**WHAT NEEDS TO BE DONE**: Which lines in the listing below contain the word "height"? Return each of those lines in full.

**MATERIAL**:
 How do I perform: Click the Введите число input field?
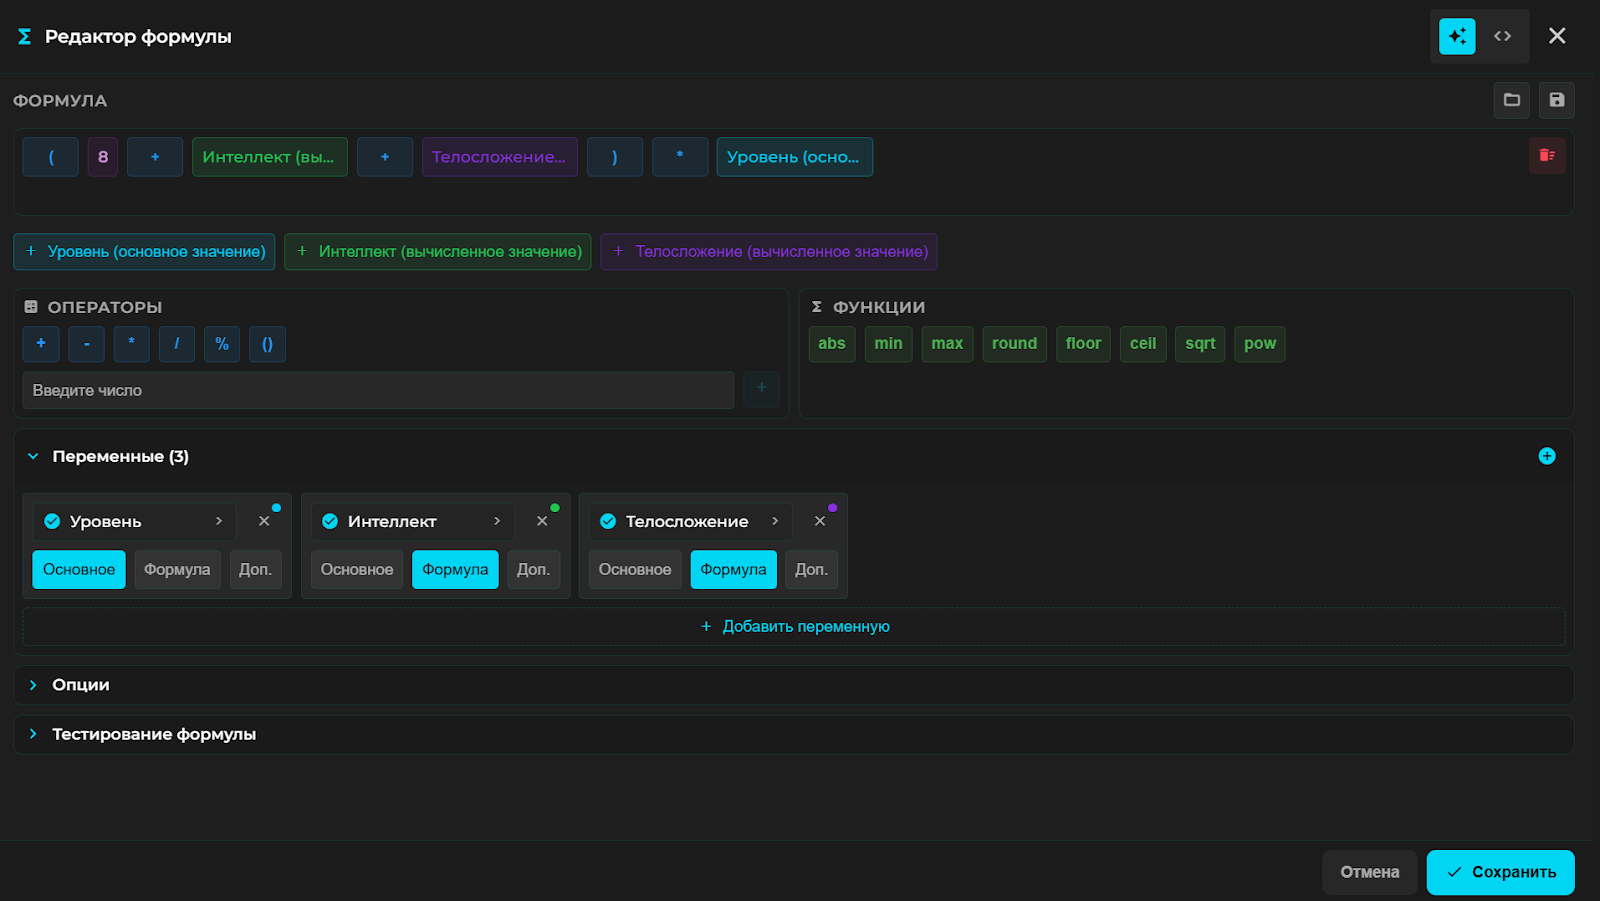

* * *

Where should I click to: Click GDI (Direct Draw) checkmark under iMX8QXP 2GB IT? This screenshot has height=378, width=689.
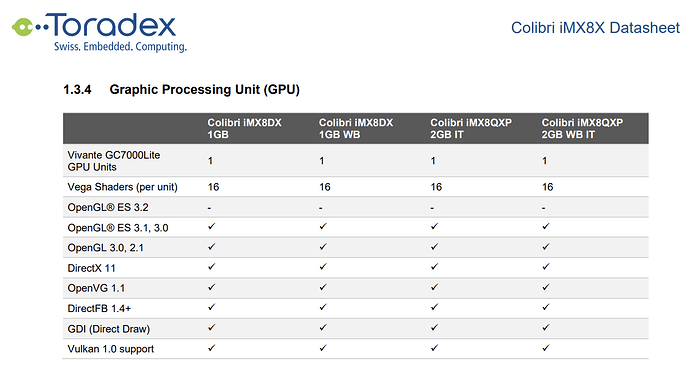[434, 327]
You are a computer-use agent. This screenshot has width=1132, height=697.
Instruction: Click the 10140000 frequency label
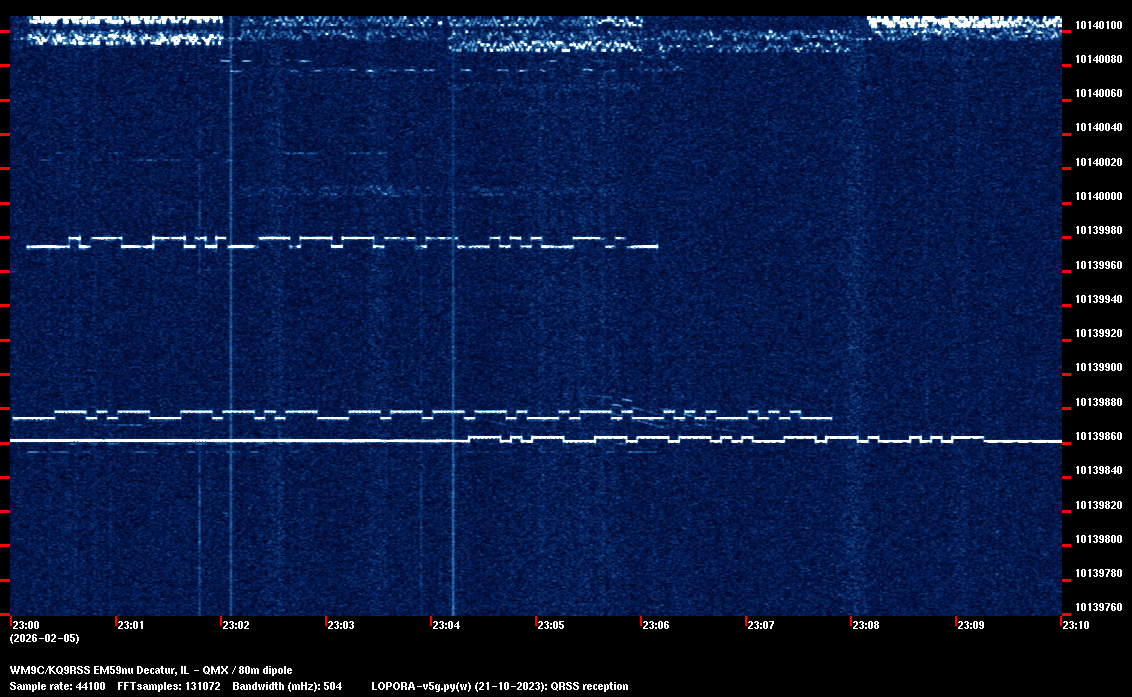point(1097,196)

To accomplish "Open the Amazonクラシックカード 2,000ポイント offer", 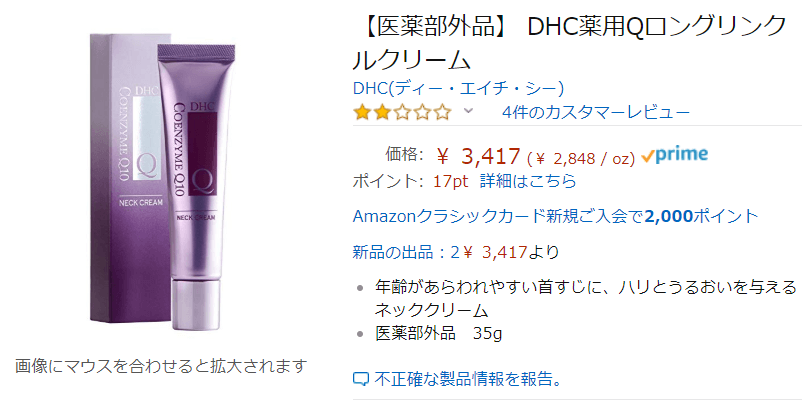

==

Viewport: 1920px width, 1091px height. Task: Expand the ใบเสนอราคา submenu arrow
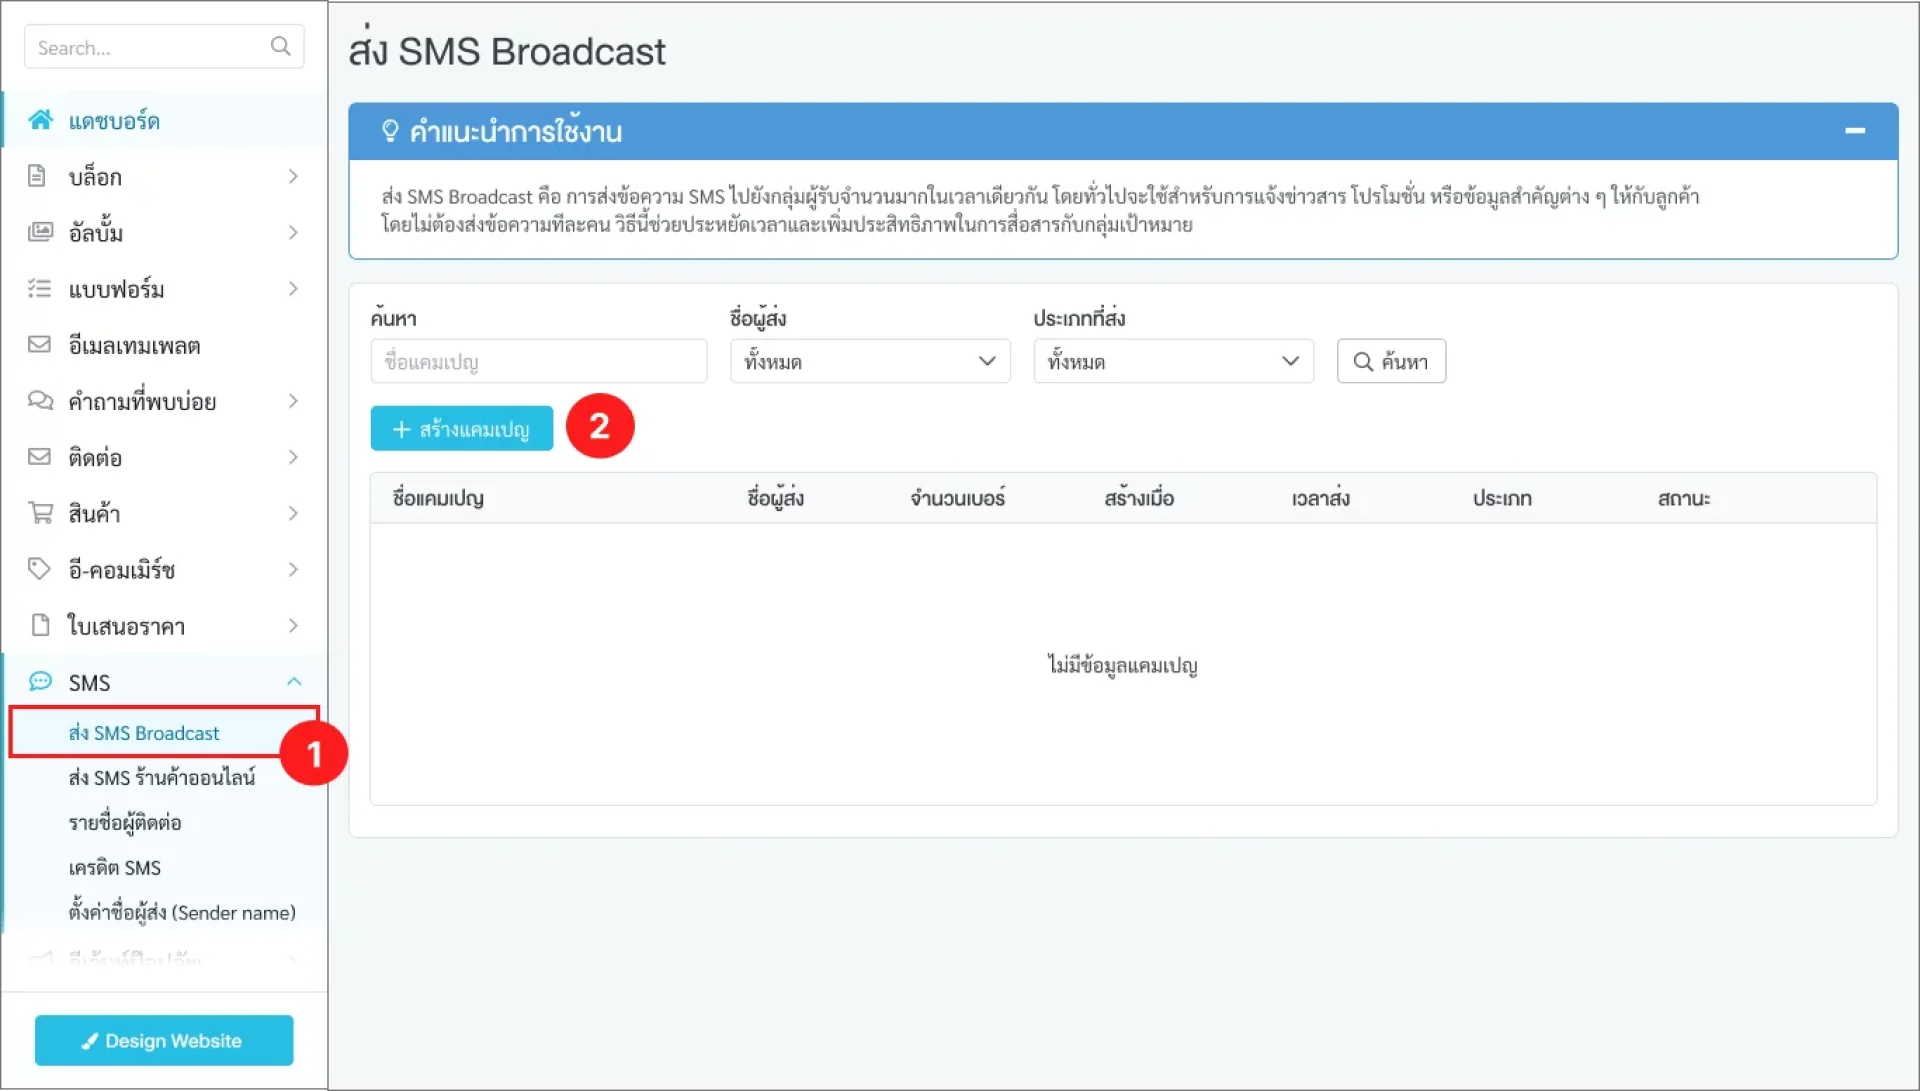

**OUTPUT**:
Where should I click to: Click GDI (Direct Draw) checkmark under iMX8QXP 2GB IT? This screenshot has height=378, width=689.
You are a computer-use agent. This screenshot has width=1132, height=697.
Viewport: 1920px width, 1091px height. Task: Expand the ใบเสนอราคา submenu arrow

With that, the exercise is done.